My sentiments exactly. Especially with the Antonia/Antonio confusion. :lol:

Re: Remove all duplicate lines from file

Posted: Fri Feb 19, 2021 10:42 am
by mk-soft
I think that Maps is not the right choice here, because you lose the order and the lines can be very long.

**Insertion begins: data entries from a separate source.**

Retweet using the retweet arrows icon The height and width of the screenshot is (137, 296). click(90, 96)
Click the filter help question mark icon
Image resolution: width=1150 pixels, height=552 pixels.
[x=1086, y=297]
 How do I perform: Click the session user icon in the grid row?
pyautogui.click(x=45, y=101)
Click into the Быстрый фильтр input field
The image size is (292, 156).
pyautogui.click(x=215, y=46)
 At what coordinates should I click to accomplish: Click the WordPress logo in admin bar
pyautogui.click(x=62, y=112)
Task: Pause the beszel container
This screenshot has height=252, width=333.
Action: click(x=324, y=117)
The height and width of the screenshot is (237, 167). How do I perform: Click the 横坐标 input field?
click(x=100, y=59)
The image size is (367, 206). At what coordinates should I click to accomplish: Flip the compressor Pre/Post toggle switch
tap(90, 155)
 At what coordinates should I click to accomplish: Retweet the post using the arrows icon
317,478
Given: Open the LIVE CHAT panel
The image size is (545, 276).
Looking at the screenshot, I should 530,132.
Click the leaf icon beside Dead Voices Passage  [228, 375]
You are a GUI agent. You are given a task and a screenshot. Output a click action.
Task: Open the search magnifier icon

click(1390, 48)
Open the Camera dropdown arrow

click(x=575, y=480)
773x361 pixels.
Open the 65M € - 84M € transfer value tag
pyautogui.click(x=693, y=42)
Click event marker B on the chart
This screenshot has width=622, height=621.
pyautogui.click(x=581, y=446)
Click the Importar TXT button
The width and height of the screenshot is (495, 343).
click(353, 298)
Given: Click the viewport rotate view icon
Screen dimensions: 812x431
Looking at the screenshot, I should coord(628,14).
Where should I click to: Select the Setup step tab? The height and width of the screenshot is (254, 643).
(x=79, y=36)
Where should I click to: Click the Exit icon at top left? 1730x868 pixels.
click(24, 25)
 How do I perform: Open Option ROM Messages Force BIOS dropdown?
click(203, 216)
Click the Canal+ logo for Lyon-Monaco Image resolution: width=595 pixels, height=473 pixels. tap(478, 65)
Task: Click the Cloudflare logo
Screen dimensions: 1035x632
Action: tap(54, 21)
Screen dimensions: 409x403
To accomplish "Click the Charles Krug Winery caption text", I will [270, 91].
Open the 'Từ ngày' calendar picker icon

Even if it may take a little longer, I find lists better here.

Code: Select all

Global NewList Rows.s()
Global text.s, found

; Load data
Restore Lines
Repeat
  Read.s text
  If text = #ETX$
    Break
  EndIf
  ForEach Rows()
    If Rows() = text
      found = #True
      Break
    EndIf
  Next
  If found
    found = #False
  Else
    AddElement(Rows())
    Rows() = text
  EndIf
ForEver

; Output data
ForEach Rows()
  Debug Rows()
Next

DataSection
  Lines:
  Data.s "Tom"
  Data.s "Barbara"
  Data.s "Tim"
  Data.s "Antonio"
  Data.s "Frederic"
  Data.s "Frederic"
  Data.s "Frederic"
  Data.s "Antonia"
  Data.s "Antonio"
  Data.s #ETX$
EndDataSection

Re: Remove all duplicate lines from file

Posted: Sun Feb 21, 2021 2:23 am
by Demivec
Here's mine, for fun. It uses a map to remove duplicates and a list to output the results in the same line order as the original file. It also allows saving of the result file to a new file if desired:

Code: Select all

EnableExplicit
CompilerIf #PB_Compiler_Debugger =  0
  MessageRequester("Info", "Needs to be compiled with Debugger to show debug results." + #LF$ + "Save to File still possible.")
CompilerEndIf

Define pattern$ = "All supported formats|*.*;*.txt;", initpath$ = GetHomeDirectory()

NewMap textLines()
Define file$, fileID, lineNumber, textLine$

file$ = OpenFileRequester("Choose text file to process", initpath$ + "*.*", pattern$, 0)
If file$ 
  fileID = 0
  If ReadFile(fileID, file$)
    lineNumber = 0
    While Not Eof(FileID)
      lineNumber + 1
      textLine$ = ReadString(fileID)
      If FindMapElement(textLines(), textLine$) = #False
        textLines(textLine$) = lineNumber
      Else
        textLines(textLine$) = -1 ;signal to remove from list
      EndIf
    Wend
    CloseFile(FileID)
    
    Structure outputLine
      text.s
      lineNumber.i
    EndStructure
    
    NewList outputLines.outputLine()
    
    ForEach textLines()
      If textLines() > 0
        AddElement(outputLines())
        outputLines()\text = MapKey(textLines())
        outputLines()\lineNumber = textLines()
      EndIf
    Next
    
    ClearMap(textLines()) ;just a some tidying up to free up this copy of data
    SortStructuredList(outputLines(), #PB_Sort_Ascending, OffsetOf(outputLine\lineNumber), #PB_Integer)
    CompilerIf #PB_Compiler_Debugger
      ForEach outputLines()
        Debug outputLines()\text
      Next
    CompilerEndIf
    MessageRequester("Results", "Number of lines read from file : " + lineNumber + #LF$ +
                                "Number of non-duplicate lines: " + ListSize(outputLines()))
  EndIf
  
  Define answer$, sFile$, saveFileID
  answer$ = InputRequester("Results", "Save results to a new file (Y/N)?", "No")
  If UCase(Left(Trim(answer$), 1)) = "Y"
    sFile$ = SaveFileRequester("Please choose file to save to", initpath$ + "", pattern$, 0)
    Trim(sFile$)
    If sFile$
      If FileSize(sFile$) <> -1
        MessageRequester("Error", "Unable to create save file. File already exists or is a folder.")
        End ;more extensive recover could be implemented here but for demo this is enough
      EndIf
      
      saveFileID = OpenFile(#PB_Any, sFile$)
      If saveFileID
        ForEach outputLines()
          WriteStringN(saveFileID, outputLines()\text)
        Next
        CloseFile(saveFileID)
      EndIf
    EndIf
  EndIf
EndIf